─── RAW RECORDS ───

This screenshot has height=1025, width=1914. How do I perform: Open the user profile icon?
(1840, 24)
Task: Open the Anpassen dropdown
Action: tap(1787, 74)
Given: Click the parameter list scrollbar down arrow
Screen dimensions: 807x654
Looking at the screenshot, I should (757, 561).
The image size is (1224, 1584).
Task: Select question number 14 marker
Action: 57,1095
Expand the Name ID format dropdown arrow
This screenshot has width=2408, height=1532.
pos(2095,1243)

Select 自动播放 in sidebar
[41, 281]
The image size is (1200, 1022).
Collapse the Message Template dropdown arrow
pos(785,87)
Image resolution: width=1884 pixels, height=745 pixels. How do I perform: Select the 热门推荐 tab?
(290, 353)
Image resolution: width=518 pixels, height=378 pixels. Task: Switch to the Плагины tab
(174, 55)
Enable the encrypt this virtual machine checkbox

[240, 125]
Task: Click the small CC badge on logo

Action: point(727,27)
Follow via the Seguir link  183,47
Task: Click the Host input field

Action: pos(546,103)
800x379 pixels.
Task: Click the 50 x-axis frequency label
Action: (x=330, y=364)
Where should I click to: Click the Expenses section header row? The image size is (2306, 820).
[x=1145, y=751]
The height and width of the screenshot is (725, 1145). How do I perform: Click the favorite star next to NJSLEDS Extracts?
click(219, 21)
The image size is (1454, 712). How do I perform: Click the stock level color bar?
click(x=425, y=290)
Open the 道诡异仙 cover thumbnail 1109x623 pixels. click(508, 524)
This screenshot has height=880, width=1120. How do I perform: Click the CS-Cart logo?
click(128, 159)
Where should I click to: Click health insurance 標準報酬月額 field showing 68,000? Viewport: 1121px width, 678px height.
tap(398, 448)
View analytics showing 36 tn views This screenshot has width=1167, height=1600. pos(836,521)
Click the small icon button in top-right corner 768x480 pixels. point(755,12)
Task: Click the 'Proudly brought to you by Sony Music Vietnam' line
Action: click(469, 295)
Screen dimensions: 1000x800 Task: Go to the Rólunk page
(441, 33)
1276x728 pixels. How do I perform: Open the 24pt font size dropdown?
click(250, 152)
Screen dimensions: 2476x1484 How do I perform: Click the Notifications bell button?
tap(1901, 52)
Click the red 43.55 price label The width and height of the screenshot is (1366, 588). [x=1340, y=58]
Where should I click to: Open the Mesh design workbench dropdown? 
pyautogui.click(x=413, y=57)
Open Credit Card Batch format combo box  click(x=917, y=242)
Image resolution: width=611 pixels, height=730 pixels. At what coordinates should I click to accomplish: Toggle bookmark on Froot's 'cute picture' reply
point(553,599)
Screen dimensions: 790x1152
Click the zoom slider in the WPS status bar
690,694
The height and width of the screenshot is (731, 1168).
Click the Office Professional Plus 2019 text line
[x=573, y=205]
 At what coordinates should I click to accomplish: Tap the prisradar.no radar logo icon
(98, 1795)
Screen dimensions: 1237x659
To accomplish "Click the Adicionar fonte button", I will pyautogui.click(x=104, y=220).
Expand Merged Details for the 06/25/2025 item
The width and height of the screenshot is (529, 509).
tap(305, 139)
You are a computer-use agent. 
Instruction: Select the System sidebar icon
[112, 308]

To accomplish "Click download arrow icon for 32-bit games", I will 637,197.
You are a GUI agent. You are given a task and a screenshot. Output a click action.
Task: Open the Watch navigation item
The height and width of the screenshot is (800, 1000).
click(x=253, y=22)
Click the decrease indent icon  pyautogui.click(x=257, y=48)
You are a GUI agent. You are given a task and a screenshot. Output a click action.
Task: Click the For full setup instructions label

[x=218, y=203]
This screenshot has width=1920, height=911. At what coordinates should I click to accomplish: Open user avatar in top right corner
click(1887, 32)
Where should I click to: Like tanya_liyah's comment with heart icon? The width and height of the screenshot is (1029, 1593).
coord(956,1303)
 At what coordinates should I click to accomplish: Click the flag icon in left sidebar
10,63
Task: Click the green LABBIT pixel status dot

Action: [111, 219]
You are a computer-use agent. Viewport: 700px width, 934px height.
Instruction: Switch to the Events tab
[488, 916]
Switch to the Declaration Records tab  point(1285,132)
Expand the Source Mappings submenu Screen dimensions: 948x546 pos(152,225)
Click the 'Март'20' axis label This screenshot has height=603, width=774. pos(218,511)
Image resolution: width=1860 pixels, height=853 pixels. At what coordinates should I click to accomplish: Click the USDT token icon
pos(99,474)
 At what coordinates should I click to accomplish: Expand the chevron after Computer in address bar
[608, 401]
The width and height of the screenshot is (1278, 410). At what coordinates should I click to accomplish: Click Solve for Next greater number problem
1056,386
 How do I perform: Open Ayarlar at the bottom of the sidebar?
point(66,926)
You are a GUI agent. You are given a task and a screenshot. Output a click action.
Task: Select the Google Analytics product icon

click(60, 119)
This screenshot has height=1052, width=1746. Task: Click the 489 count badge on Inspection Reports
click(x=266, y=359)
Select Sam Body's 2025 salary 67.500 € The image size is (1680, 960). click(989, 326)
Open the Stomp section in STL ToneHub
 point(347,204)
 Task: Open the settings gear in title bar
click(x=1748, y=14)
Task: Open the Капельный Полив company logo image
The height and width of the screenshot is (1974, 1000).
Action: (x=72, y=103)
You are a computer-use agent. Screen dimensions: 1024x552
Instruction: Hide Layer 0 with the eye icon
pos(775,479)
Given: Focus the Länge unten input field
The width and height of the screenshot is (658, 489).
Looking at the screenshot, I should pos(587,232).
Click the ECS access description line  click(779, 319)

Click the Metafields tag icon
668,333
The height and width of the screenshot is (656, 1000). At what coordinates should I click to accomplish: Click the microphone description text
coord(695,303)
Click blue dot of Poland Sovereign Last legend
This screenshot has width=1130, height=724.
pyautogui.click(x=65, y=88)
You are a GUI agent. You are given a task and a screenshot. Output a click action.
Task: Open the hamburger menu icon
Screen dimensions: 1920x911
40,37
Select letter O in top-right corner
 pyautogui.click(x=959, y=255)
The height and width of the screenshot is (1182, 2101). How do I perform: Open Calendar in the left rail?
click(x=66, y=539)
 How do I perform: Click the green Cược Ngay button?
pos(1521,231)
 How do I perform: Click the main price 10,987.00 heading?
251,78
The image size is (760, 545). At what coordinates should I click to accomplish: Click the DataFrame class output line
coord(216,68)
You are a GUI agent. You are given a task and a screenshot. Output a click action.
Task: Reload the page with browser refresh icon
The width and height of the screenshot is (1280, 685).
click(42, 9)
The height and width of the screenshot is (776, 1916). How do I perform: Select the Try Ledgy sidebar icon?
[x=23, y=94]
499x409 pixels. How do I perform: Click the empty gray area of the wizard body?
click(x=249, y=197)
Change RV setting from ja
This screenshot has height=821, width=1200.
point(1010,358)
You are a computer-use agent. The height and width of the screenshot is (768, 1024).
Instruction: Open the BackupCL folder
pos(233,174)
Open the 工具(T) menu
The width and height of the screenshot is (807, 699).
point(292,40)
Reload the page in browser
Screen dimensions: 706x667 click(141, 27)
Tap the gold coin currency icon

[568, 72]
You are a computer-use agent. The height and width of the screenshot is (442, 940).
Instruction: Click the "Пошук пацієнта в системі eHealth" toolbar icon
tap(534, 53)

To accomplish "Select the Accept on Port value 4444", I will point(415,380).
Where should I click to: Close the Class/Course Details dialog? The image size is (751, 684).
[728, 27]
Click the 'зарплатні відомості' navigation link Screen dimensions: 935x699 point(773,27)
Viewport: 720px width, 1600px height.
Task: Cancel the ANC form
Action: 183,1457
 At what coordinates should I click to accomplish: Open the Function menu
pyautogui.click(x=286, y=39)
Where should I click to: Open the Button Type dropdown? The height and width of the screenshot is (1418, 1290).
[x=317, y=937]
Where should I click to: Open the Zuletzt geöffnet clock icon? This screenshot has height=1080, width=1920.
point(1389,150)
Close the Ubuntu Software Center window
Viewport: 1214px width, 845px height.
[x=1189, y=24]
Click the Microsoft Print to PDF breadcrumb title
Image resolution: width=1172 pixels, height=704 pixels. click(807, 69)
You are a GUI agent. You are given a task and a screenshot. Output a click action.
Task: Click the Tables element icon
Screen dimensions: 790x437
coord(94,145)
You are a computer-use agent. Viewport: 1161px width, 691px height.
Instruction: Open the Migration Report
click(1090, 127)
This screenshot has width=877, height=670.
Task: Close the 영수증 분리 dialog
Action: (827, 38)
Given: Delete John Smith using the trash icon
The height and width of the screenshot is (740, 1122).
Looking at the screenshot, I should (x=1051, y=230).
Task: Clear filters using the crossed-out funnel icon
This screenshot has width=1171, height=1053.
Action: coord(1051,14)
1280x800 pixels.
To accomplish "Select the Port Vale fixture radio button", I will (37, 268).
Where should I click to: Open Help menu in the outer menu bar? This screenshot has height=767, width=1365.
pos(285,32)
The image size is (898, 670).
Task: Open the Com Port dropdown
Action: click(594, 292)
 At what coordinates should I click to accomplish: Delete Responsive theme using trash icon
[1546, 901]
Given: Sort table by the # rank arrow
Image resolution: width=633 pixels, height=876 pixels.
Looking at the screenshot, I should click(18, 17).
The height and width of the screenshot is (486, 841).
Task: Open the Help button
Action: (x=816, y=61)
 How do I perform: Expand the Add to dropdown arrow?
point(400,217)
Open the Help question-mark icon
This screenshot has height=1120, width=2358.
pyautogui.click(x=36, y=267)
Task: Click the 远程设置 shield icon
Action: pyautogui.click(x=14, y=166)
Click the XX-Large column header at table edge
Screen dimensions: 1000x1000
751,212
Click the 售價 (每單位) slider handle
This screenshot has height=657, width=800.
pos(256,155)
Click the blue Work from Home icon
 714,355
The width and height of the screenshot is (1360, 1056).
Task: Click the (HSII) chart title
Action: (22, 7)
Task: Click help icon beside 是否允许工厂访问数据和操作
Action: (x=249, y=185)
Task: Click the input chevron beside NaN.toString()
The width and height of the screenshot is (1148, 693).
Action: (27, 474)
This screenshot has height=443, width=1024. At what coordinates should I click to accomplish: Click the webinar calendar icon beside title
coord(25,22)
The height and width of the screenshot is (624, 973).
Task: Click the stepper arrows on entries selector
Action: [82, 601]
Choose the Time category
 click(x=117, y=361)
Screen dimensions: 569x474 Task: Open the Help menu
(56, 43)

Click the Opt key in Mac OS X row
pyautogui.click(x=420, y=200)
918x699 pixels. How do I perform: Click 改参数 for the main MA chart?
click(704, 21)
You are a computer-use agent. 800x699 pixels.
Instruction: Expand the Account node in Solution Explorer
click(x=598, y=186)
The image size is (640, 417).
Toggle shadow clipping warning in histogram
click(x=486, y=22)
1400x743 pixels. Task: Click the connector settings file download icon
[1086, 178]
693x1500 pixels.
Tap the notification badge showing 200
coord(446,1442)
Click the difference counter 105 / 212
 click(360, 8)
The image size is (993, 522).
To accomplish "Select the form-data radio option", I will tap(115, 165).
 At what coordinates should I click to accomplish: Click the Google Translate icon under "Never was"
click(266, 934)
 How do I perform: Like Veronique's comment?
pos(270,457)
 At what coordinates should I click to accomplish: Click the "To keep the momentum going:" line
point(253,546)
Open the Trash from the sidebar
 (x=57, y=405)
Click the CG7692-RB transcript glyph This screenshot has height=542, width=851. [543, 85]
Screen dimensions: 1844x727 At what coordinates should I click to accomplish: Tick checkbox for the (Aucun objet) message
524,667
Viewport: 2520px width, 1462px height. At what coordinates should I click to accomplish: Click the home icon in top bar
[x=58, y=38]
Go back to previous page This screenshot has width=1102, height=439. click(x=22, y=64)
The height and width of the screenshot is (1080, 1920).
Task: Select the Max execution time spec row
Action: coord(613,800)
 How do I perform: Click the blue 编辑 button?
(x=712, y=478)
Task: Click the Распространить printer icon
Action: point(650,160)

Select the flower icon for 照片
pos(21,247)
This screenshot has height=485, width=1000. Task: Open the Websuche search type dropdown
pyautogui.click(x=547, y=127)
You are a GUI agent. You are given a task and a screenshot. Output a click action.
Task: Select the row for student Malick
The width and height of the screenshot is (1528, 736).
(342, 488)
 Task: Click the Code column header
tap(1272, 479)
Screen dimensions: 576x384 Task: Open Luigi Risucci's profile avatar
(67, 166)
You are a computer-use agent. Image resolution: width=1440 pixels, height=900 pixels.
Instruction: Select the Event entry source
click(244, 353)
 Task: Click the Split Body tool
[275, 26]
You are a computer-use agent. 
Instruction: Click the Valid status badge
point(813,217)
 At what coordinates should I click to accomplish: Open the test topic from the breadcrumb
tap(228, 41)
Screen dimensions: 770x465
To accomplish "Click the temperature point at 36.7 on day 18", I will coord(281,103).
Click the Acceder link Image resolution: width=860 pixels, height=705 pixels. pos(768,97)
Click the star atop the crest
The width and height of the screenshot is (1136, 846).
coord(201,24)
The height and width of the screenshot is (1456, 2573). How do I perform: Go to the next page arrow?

───

Quote the listing above from its first line through the line containing "[x=1145, y=751]", including both ends.

This screenshot has height=1025, width=1914. How do I perform: Open the user profile icon?
(1840, 24)
Task: Open the Anpassen dropdown
Action: tap(1787, 74)
Given: Click the parameter list scrollbar down arrow
Screen dimensions: 807x654
Looking at the screenshot, I should (757, 561).
The image size is (1224, 1584).
Task: Select question number 14 marker
Action: 57,1095
Expand the Name ID format dropdown arrow
This screenshot has width=2408, height=1532.
pos(2095,1243)

Select 自动播放 in sidebar
[41, 281]
The image size is (1200, 1022).
Collapse the Message Template dropdown arrow
pos(785,87)
Image resolution: width=1884 pixels, height=745 pixels. How do I perform: Select the 热门推荐 tab?
(290, 353)
Image resolution: width=518 pixels, height=378 pixels. Task: Switch to the Плагины tab
(174, 55)
Enable the encrypt this virtual machine checkbox

[240, 125]
Task: Click the small CC badge on logo

Action: point(727,27)
Follow via the Seguir link  183,47
Task: Click the Host input field

Action: pos(546,103)
800x379 pixels.
Task: Click the 50 x-axis frequency label
Action: (x=330, y=364)
Where should I click to: Click the Expenses section header row? The image size is (2306, 820).
[x=1145, y=751]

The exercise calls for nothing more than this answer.